EXERCISE. Using the data below, output the first line and every line after it up to and including the line containing "Kirjaudu sisään (70, 825)", exactly as written and with nothing added.

◇ ◇ ◇ ◇

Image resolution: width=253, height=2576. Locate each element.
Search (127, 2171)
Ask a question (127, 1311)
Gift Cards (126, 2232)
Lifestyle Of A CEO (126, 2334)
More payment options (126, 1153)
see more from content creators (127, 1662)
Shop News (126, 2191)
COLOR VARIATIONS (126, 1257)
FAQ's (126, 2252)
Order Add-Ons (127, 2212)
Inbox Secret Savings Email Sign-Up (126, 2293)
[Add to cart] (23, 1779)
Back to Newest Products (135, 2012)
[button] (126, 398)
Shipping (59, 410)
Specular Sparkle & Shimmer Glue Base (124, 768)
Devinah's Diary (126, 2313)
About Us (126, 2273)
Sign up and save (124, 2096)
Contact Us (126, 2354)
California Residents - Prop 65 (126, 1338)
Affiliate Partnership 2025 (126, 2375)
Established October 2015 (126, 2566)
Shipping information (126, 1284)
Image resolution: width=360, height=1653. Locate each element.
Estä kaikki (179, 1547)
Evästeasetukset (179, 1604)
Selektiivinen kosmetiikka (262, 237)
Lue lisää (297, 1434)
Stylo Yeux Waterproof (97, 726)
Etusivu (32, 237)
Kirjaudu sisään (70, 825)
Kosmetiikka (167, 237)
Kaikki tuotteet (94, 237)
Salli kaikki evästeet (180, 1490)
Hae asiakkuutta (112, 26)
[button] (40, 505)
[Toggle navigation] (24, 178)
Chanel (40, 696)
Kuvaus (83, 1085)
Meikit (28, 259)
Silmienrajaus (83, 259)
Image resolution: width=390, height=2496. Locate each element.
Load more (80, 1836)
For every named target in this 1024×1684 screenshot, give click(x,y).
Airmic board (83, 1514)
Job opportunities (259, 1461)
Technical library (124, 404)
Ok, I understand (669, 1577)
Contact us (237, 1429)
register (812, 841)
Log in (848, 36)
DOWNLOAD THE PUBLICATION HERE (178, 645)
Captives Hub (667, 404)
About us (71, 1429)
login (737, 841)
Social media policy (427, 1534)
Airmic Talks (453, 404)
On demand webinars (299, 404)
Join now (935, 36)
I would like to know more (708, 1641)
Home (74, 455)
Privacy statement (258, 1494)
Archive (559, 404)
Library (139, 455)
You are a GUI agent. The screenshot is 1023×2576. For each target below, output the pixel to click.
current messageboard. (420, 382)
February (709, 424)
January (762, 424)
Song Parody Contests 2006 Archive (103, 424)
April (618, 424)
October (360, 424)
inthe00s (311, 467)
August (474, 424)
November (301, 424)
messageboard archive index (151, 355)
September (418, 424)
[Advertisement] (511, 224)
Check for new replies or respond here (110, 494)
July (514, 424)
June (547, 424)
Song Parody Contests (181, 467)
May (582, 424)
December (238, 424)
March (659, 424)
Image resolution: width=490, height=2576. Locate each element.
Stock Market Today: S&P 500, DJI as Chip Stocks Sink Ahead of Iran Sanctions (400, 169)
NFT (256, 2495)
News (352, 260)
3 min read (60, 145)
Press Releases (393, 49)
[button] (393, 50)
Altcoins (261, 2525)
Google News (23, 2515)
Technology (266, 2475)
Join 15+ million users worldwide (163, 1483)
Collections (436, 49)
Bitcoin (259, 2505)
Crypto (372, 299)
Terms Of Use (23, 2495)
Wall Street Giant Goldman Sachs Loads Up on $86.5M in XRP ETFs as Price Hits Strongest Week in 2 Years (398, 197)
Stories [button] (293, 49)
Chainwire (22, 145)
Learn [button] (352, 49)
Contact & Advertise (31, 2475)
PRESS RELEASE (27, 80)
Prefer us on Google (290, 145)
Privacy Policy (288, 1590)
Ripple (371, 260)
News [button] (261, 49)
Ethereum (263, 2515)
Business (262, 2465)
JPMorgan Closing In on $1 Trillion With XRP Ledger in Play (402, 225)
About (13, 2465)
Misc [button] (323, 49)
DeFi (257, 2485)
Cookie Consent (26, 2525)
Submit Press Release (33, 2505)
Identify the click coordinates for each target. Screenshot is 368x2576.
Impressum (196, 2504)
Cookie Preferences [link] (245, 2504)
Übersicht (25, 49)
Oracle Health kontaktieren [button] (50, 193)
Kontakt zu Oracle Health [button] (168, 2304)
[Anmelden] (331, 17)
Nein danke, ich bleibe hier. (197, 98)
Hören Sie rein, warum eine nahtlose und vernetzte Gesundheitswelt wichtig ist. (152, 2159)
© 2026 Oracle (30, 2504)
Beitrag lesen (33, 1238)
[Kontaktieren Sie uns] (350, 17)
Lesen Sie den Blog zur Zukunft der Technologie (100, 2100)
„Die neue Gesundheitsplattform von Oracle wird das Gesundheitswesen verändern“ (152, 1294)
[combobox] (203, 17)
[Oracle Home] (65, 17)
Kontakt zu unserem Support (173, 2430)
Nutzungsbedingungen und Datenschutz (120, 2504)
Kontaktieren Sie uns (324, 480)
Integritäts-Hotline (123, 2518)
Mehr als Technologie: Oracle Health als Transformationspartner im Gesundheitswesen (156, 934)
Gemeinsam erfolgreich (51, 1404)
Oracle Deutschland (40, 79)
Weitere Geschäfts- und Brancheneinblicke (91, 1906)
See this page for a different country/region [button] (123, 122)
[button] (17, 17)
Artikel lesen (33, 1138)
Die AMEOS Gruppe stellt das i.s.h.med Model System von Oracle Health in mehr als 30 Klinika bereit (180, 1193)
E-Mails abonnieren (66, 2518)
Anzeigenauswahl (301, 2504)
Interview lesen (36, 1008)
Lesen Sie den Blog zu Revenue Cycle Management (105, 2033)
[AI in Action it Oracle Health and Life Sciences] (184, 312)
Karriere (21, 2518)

◇ ◇ ◇ ◇

RESULT.
Image resolution: width=253, height=2576. Locate each element.
Search (127, 2171)
Ask a question (127, 1311)
Gift Cards (126, 2232)
Lifestyle Of A CEO (126, 2334)
More payment options (126, 1153)
see more from content creators (127, 1662)
Shop News (126, 2191)
COLOR VARIATIONS (126, 1257)
FAQ's (126, 2252)
Order Add-Ons (127, 2212)
Inbox Secret Savings Email Sign-Up (126, 2293)
[Add to cart] (23, 1779)
Back to Newest Products (135, 2012)
[button] (126, 398)
Shipping (59, 410)
Specular Sparkle & Shimmer Glue Base (124, 768)
Devinah's Diary (126, 2313)
About Us (126, 2273)
Sign up and save (124, 2096)
Contact Us (126, 2354)
California Residents - Prop 65 (126, 1338)
Affiliate Partnership 2025 (126, 2375)
Established October 2015 (126, 2566)
Shipping information (126, 1284)
Image resolution: width=360, height=1653. Locate each element.
Estä kaikki (179, 1547)
Evästeasetukset (179, 1604)
Selektiivinen kosmetiikka (262, 237)
Lue lisää (297, 1434)
Stylo Yeux Waterproof (97, 726)
Etusivu (32, 237)
Kirjaudu sisään (70, 825)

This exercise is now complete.